Assignment
Type out every entry again, character for character.
################
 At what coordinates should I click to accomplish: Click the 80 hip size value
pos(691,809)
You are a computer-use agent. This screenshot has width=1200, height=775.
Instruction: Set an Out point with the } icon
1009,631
################
Output
 At what coordinates should I click to accomplish: Click the 80 hip size value
pos(691,809)
You are a computer-use agent. This screenshot has width=1200, height=775.
Instruction: Set an Out point with the } icon
1009,631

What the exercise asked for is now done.